Fixed Internally "/follow %t" is broken now

Discussion in 'Resolved' started by Herf, Sep 23, 2023.

  1. Kaenneth [You require Gold access to view this title]


    common standard programming library string formatting;

    example: print("Hello %s, welcome to Freeport", PlayerName) would output "Hello Herf, welcome to freeport"

    an example of the kinds of bugs this might cause (that was fixed long ago); in the game Counterstrike, if you set your name to "(%d)" it would replace the %d with the value of the next memory location. so your name would be a random number displayed each time "(7462273)" or "(0)" or "(27427864)" mildly amusing. but if you set it to "(%s)" if would instead use that random number as a memory address of a string, and try to read that string, and crash the game with a memory access error.

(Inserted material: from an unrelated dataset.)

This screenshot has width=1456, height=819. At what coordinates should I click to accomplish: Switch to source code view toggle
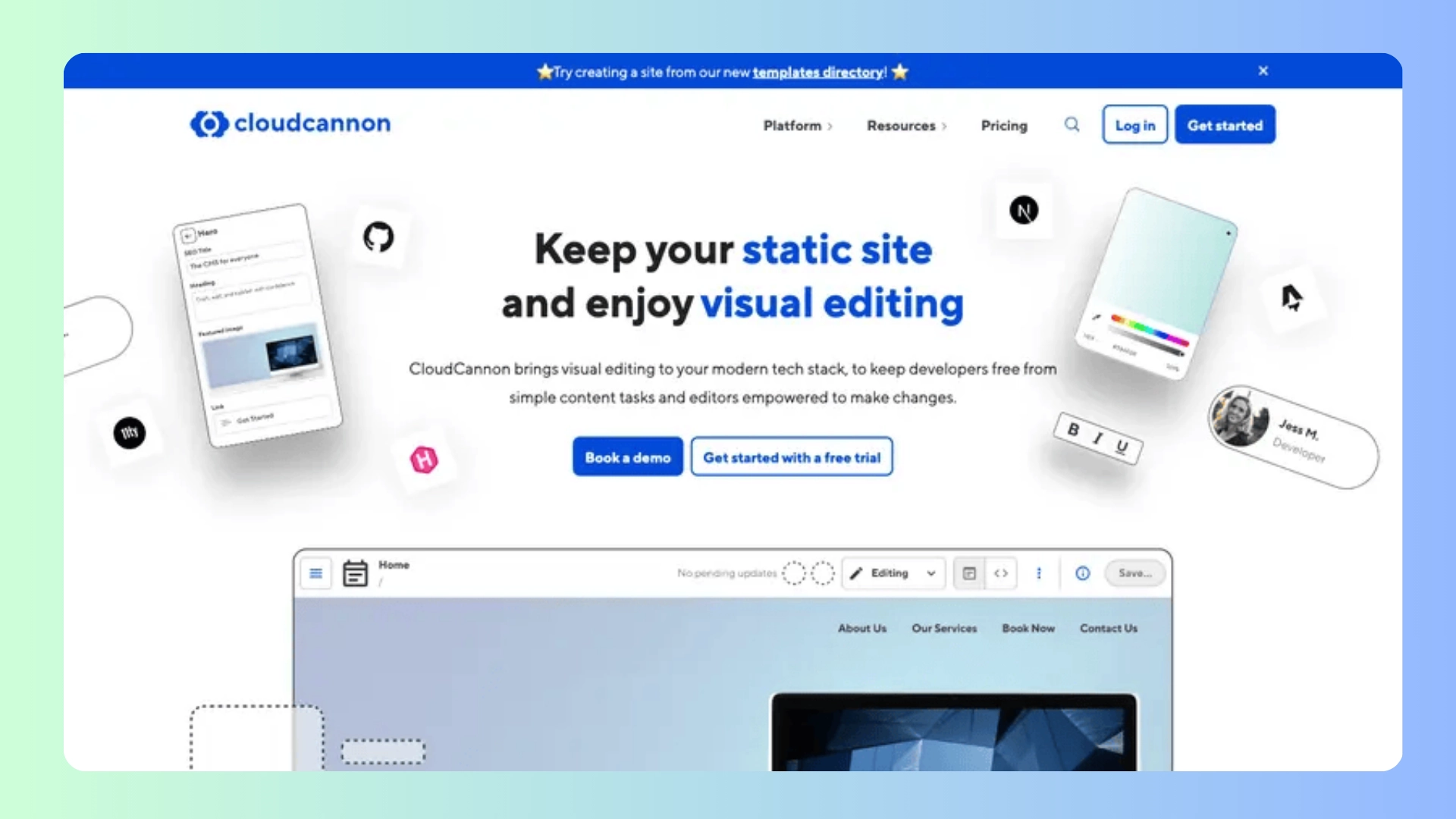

    I've seen this type in invalid memory access in EverQuest while assisting a dev with crashes in the advanced loot window, where if you right-clicked an item in the window, and left the little menu up, the item randomed off or rotted out of the window... if you then tried to left-click access the item in the menu, it would try to access something that no longer existed, and crash the client. One of the complexities of a real-time game is you can't always be sure that what you are trying to act on still exists. Like if you are /follow'ing someone who just zoned out; if the server tries to resolve the %t for a target that still existed on your client, but is gone from the server, if it was coded very, very wrong, it might access an invalid address in the process and crash the zone.
  2. Herf Augur

    I do. Now.
  3. Herf Augur

    Thank you, I appreciate, understand, and agree with your example of how something like this could be misused.

    That said, there's such a use as scanf("%20s", buf)
    which is not on write side but the read side and, if EQ were written in C, I would fully expecting something analgous to this, with additional error checking. Hence my question about where it's defined in EQ: it is not. That was my question and you've answered it, thanks again.